**Your goal**
Look through the entries. Copy each line that has the word "Given".

-- Supplied data follows --

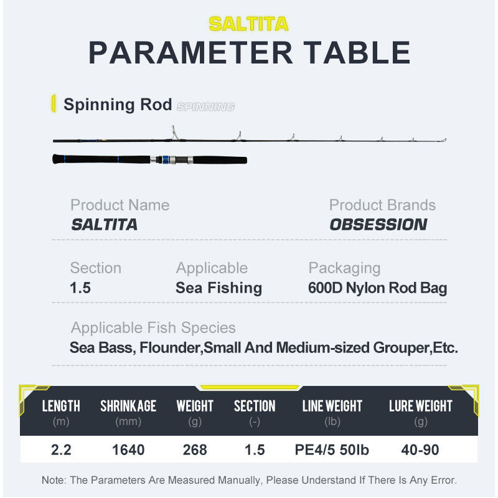Click the SHRINKAGE column header
This screenshot has height=498, width=498.
click(x=128, y=406)
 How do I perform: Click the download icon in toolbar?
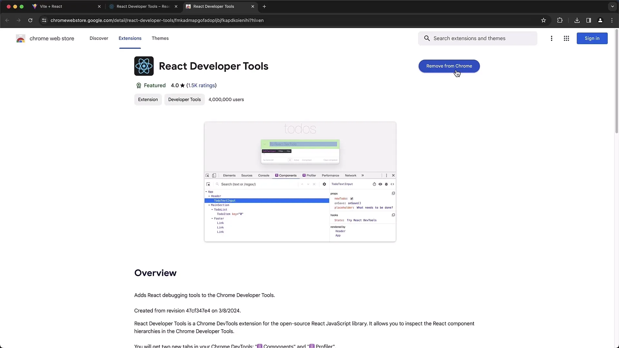coord(577,20)
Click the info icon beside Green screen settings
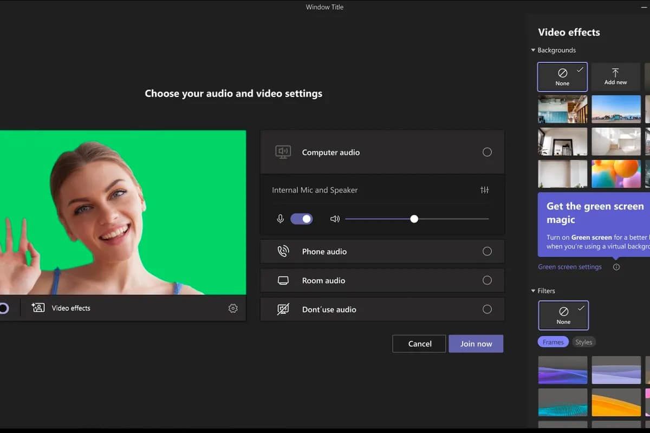This screenshot has height=433, width=650. click(616, 266)
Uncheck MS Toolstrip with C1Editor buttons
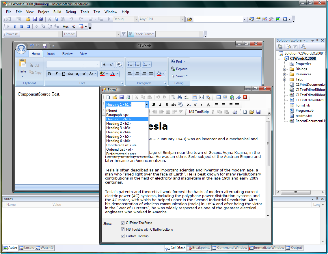Screen dimensions: 328x254 click(x=123, y=229)
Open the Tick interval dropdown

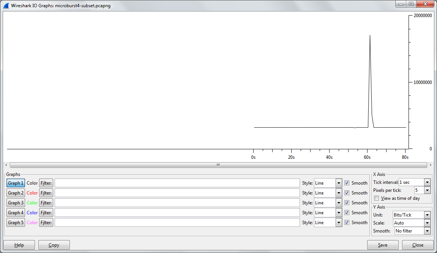click(x=428, y=182)
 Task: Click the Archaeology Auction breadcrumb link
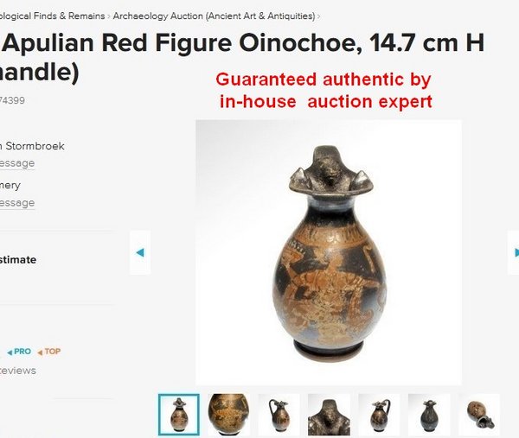pos(214,16)
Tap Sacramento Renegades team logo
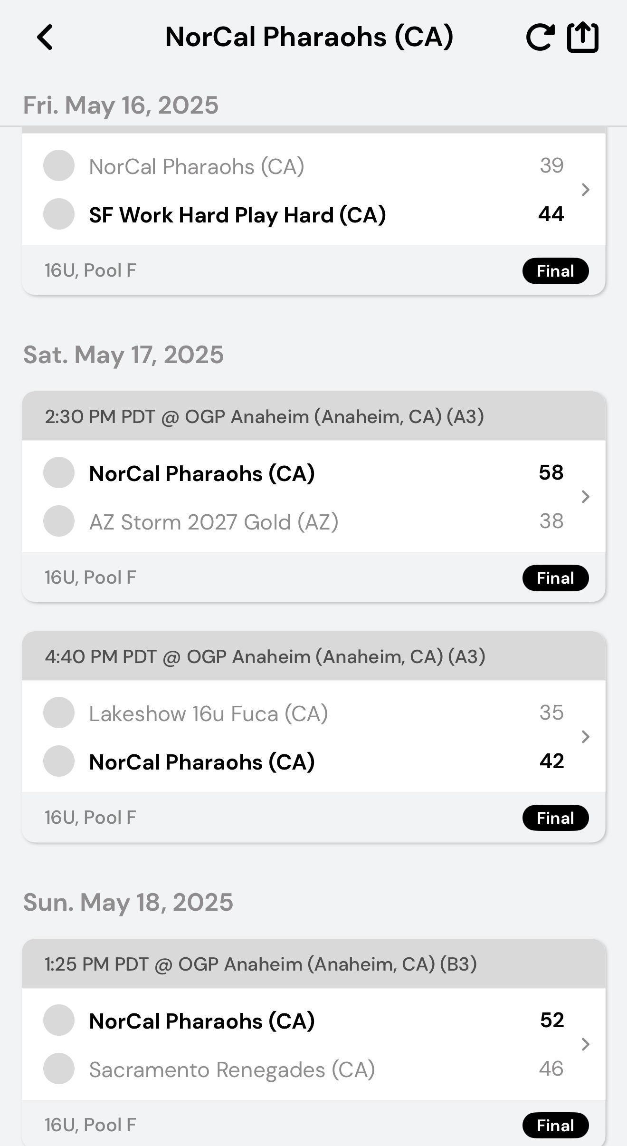The height and width of the screenshot is (1146, 627). pos(59,1069)
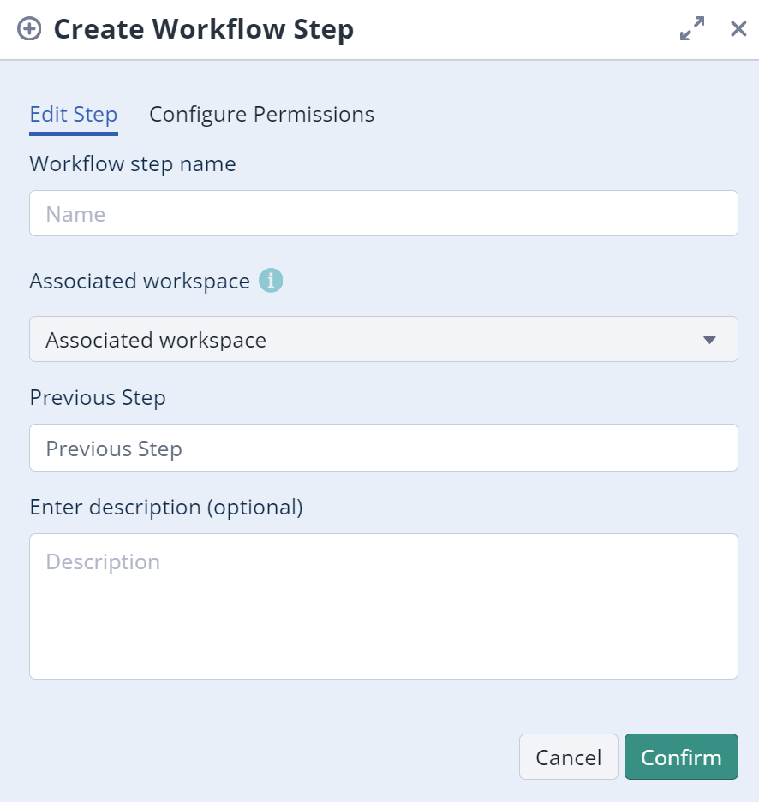759x802 pixels.
Task: Click the "Associated workspace" placeholder in the dropdown
Action: [x=156, y=340]
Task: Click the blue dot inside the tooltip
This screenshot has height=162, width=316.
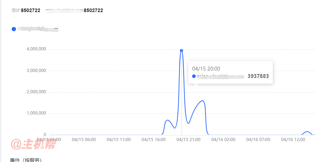Action: pyautogui.click(x=194, y=76)
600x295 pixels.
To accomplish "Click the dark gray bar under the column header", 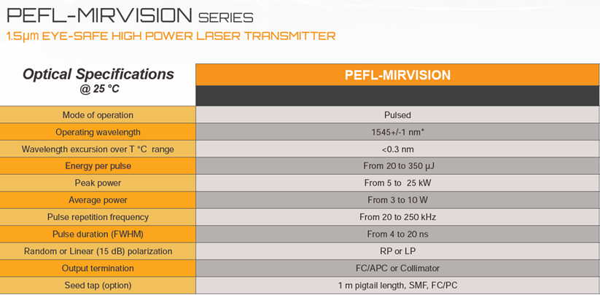I will coord(397,95).
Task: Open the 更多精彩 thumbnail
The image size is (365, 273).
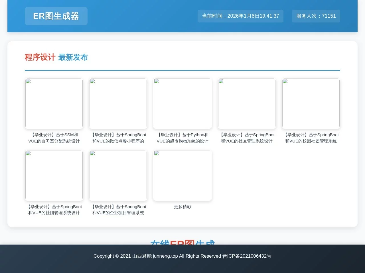Action: 182,175
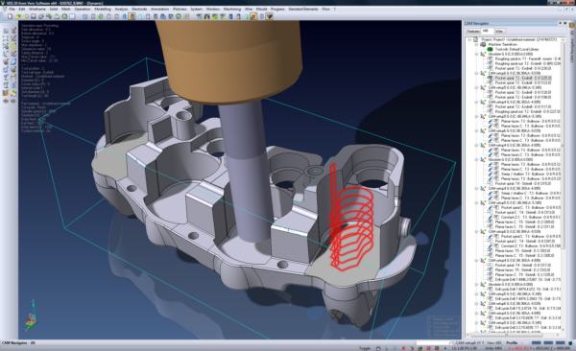Click the New document toolbar icon
Viewport: 576px width, 351px height.
click(10, 16)
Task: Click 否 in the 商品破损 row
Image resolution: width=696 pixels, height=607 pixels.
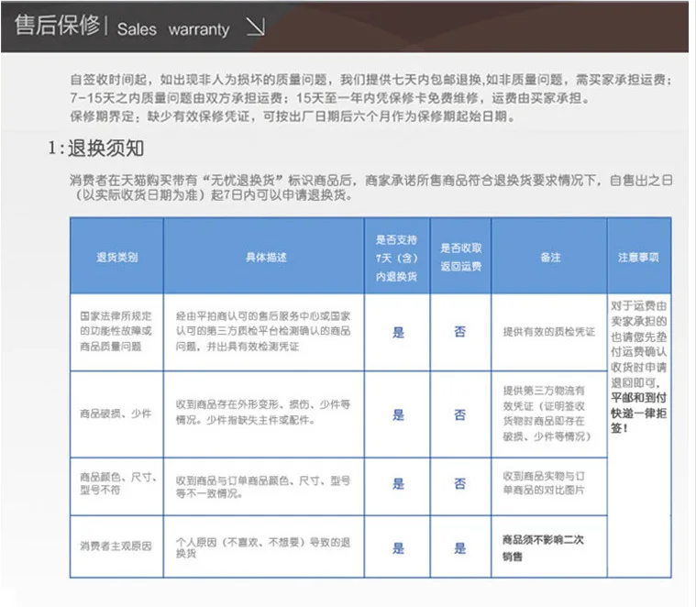Action: 460,414
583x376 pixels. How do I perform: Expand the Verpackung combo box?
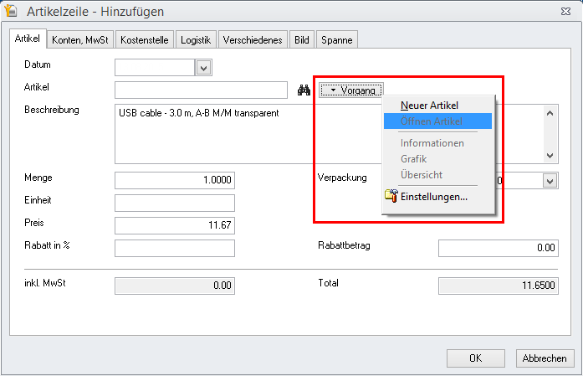[x=550, y=181]
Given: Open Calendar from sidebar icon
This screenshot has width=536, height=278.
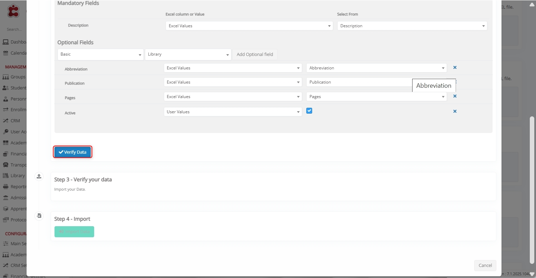Looking at the screenshot, I should [6, 53].
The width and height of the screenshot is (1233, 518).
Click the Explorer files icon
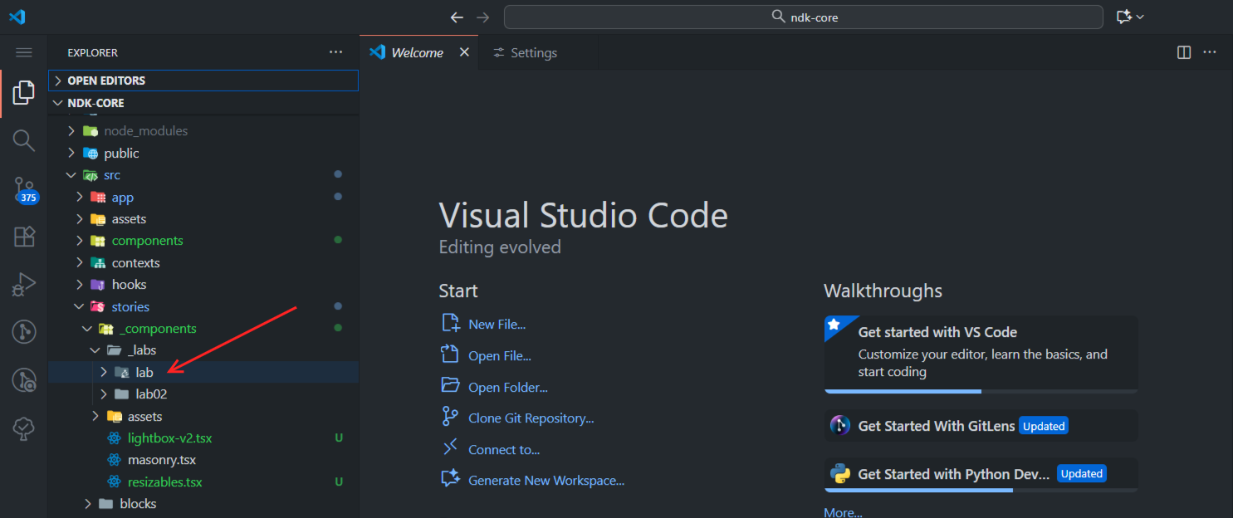pyautogui.click(x=24, y=92)
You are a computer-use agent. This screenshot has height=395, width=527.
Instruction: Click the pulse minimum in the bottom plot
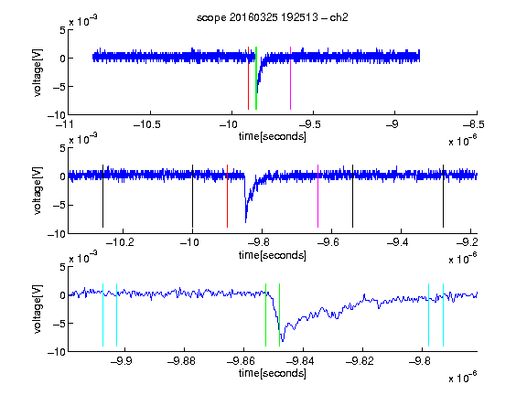coord(283,340)
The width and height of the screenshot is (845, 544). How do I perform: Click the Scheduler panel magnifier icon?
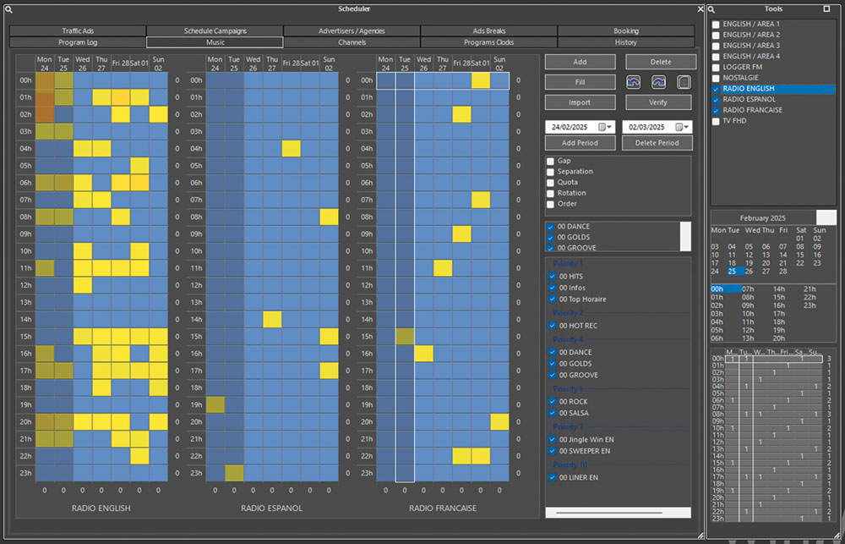point(8,8)
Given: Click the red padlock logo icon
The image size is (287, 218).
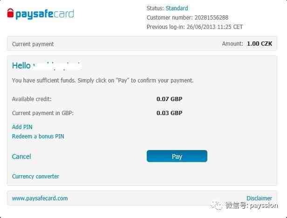Looking at the screenshot, I should [10, 13].
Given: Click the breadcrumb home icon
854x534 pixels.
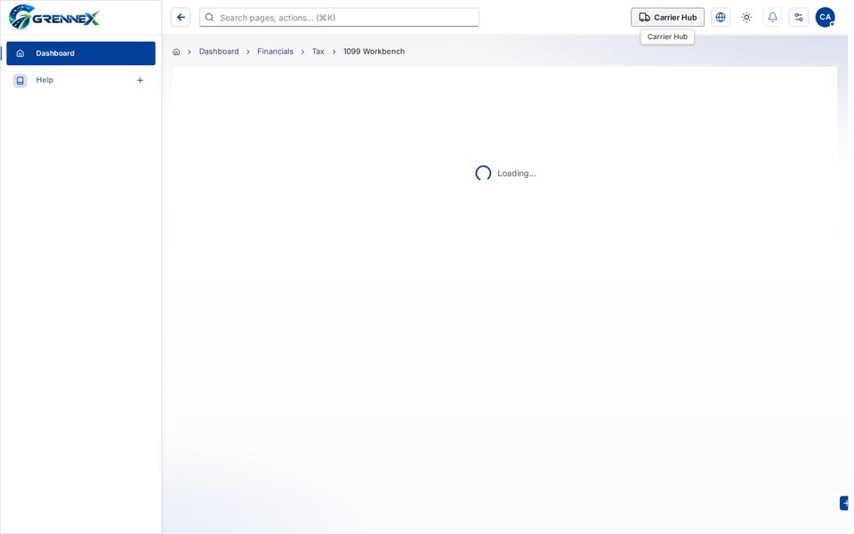Looking at the screenshot, I should [176, 52].
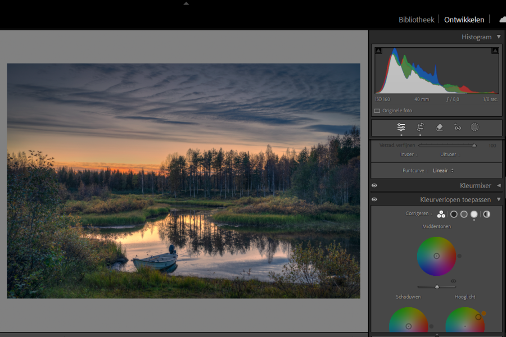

-- Supplied data concluded --

**Task response**
Given: Open Calendar from sidebar icon
Given: Click the red padlock logo icon
Given: Click the breadcrumb home icon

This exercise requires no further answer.